Sympathetic nervous system
A branch of the autonomic nervous system that controls many of the body’s internal organs. Activity of the SNS generally mobilizes the body’s fight or flight response.
Synchrony
Two people displaying the same behaviors or having the same internal states (typically because of mutual mimicry).
Teamwork
The process by which members of the team combine their knowledge, skills, abilities, and other resources through a coordinated series of actions to produce an outcome.
Temporal parietal junction
The area where the temporal lobes (parallel to the ears) and parieta lobes (at the top of the head toward the back) meet. This area is important in mentalizing and distinguishing between the self and others.
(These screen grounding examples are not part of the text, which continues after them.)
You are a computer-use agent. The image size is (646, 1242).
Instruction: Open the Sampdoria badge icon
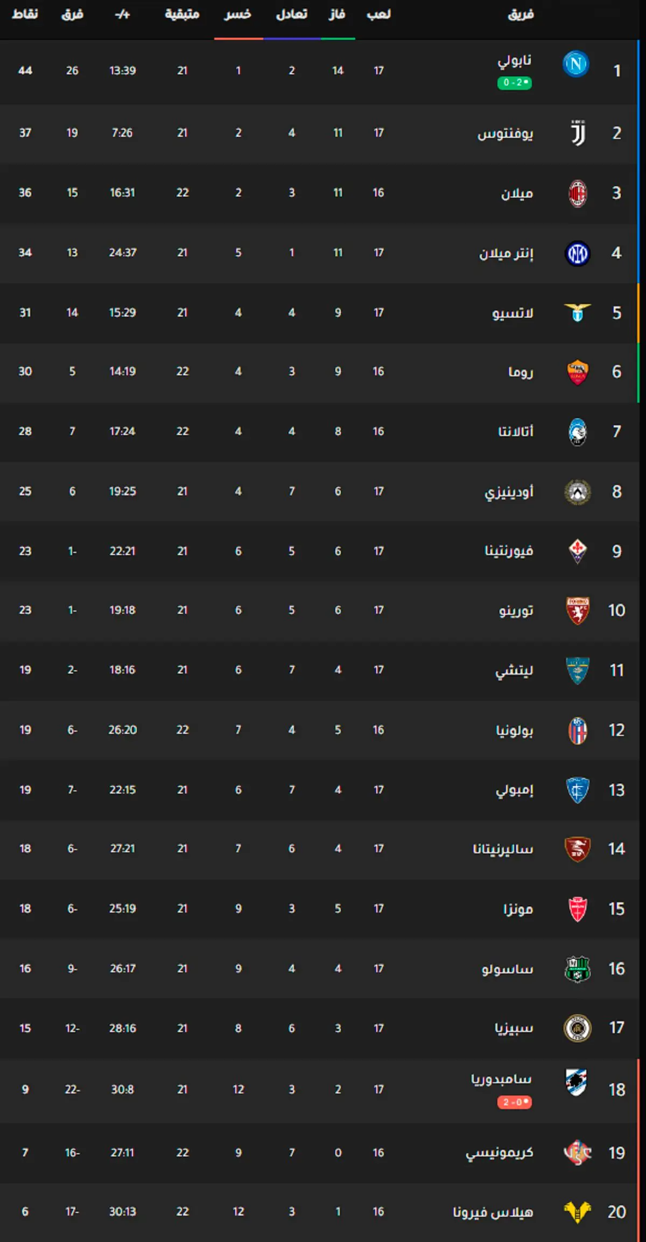click(x=575, y=1082)
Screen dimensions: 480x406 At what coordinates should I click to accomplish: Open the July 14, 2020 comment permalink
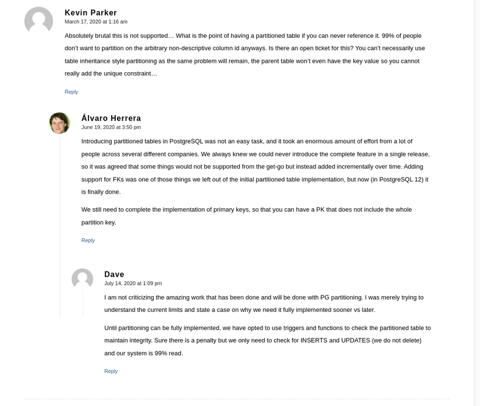[133, 283]
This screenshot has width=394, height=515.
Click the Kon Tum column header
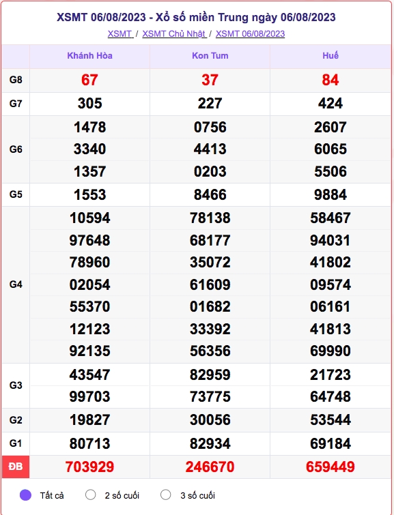click(x=210, y=55)
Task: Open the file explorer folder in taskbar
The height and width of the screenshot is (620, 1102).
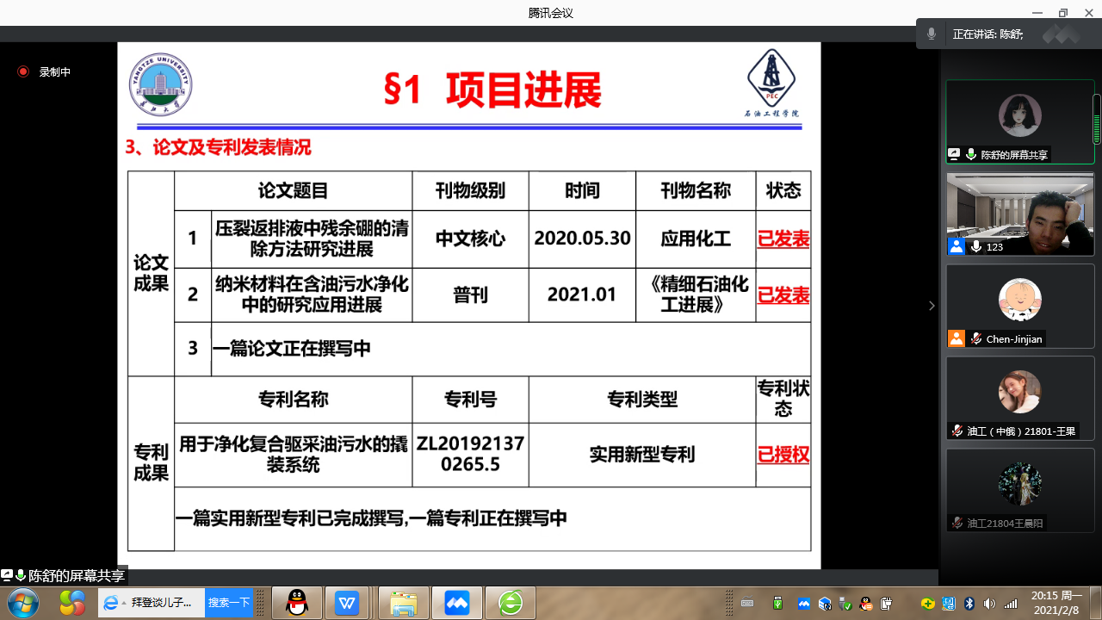Action: (403, 604)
Terror management theory (TMT)
A theory that proposes that humans manage the anxiety that stems from the inevitability of death by embracing frameworks of meaning such as cultural values and beliefs.
The Age 5-to-7 Shift
Cognitive and social changes that occur in the early elementary school years that result in the child’s developing a more purposeful, planful, and goal-directed approach to life, setting the stage for the emergence of the self as a motivated agent.
The “I”
The self as knower, the sense of the self as a subject who encounters (knows, works on) itself (the Me).
The “Me”
The self as known, the sense of the self as the object or target of the I’s knowledge and work.
The norm of reciprocity
The normative pressure to repay, in equitable value, what another person has given to us.
The rule of scarcity
People tend to perceive things as more attractive when their availability is limited, or when they stand to lose the opportunity to acquire them on favorable terms.
The triad of trust
We are most vulnerable to persuasion when the source is perceived as an authority, as honest and likable.
Theory of mind
The human capacity to understand minds, a capacity that is made up of a collection of concepts (e.g., agent, intentionality) and processes (e.g., goal detection, imitation, empathy, perspective taking).
Theory of mind
Emerging around the age of 4, the child’s understanding that other people have minds in which are located desires and beliefs, and that desires and beliefs, thereby, motivate behavior.
Traditional family
Two or more people related by blood, marriage, and—occasionally-- by adoption.
Trigger features
Specific, sometimes minute, aspects of a situation that activate fixed action patterns.
Two-parent family
A family consisting of two parents—typical both of the biological parents-- and their children.
Ultimatum game
An economic game in which a proposer (Player A) can offer a subset of resources to a responder (Player B), who can then either accept or reject the given proposal.
Uninvolved parenting
Parenting that is low in demandingness and low in support.
Universalism
Universalism proposes that there are single objective standards, independent of culture, in basic domains such as learning, reasoning, and emotion that are a part of all human experience.
Upward comparisons
Making mental comparisons to people who are perceived to be superior on the standard of comparison.
Value judgment
An assessment—based on one’s own preferences and priorities—about the basic “goodness” or “badness” of a concept or practice.
Value-free research
Research that is not influenced by the researchers’ own values, morality, or opinions.
Violence
Aggression intended to cause extreme physical harm, such as injury or death.
Visual perspective taking
Can refer to visual perspective taking (perceiving something from another person’s spatial vantage point) or more generally to effortful mental state inference (trying to infer the other person’s thoughts, desires, emotions).
WEIRD cultures
Cultures that are western, educated, industrialized, rich, and democratic.
White coat hypertension
A phenomenon in which patients exhibit elevated blood pressure in the hospital or doctor’s office but not in their everyday lives.
Work and organizational psychology
Preferred name for I/O psychology in Europe.
Working models
An understanding of how relationships operate; viewing oneself as worthy of love and others as trustworthy.